Il team, composto in tutto da 29 atleti, 16 allenatori e 10 accompagnatori, rischiava di mancare l’appuntamento con le prime gare in programma e di finire squalificato. La settimana scorsa in 26 si erano riuniti a Doha per un’ultima sessione di due giorni di allenamento collettivo negli impianti dell’Aspire Zone. Si sono ritrovati chiusi nelle camere dell’hotel che li ospitava, in attesa di notizie da Tokyo dove tra Cio (Comitato olimpico internazionale) e autorità sanitarie locali è andato avanti un braccio di ferro durato cinque giorni. A mettere in dubbio la partecipazione ai Giochi è stata la scoperta, mercoledì scorso, della positività della ex mezzofondista keniota Tegla Loroupe, che è a capo della missione. Vaccinata con una sola dose e in attesa del richiamo, adesso è in isolamento. Il Cio però non conferma ufficialmente l’indiscrezione per ragioni di tutela della privacy.Nei cinque giorni di stallo i rifugiati olimpici si sono dovuti sottoporre a Covid-test quotidiani, rimanere in stanza, mangiare a letto quello che lo staff dell’albergo lasciava davanti alla porta.
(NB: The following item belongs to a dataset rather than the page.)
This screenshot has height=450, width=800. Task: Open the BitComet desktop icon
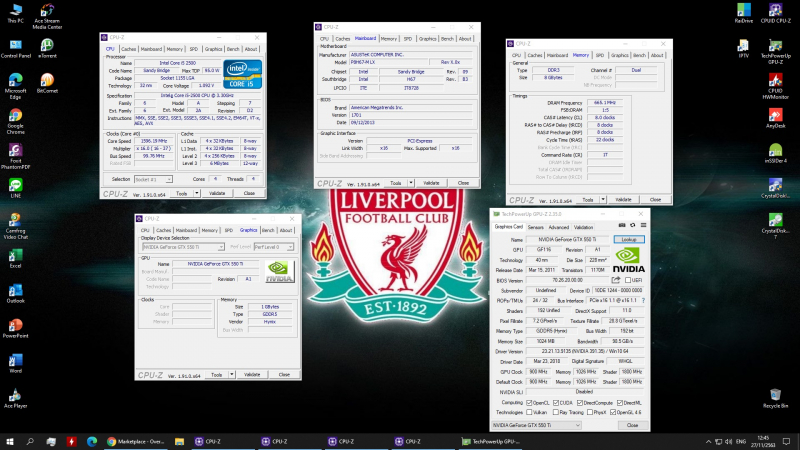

Avevano il permesso di allontanarsi dalla struttura solo per il tempo necessario all’allenamento.

Inizia il viaggio

“Sono molto eccitato, finalmente si va a Tokyo”, ha detto mentre saliva verso la navetta che lo ha portato in aeroporto il giocatore di Badminton Aram Mahmod, 24 anni, scappato dalla Siria in guerra nel 2015 e rifugiatosi nei Paesi Bassi, dove si allena grazie alla borsa di studio del Cio. “Tanti pensano che sia un torneo come un altro, ma non è così. E nonostante la situazione, sono mentalmente e fisicamente pronto”. Il Refugee Team compete in 12 sport. Ne fanno parte sei atleti che hanno già partecipato a un’Olimpiade, a Rio nel 2016: la nuotatrice Yusra Mardini (Siria), il judoka Popole Milsenga (Congo) e, nell’atletica leggera, i quattro sudsudanesi Anjelina Nadai, James Nyang Chiengjiek, Paulo Amotun Lokoro e Rose Nathike Lokonyen. A febbraio si è aggiunta al Team anche una medagliata: si tratta dell’iraniana Kimia Alizadeh, bronzo nel taekwondo (categoria inferiore ai 57 kg) a Rio. L’anno scorso è fuggita in Germania, dopo aver rivendicato di essere “una delle milioni di donne oppresse in Iran”, e a febbraio le è stato riconosciuto lo status di rifugiata.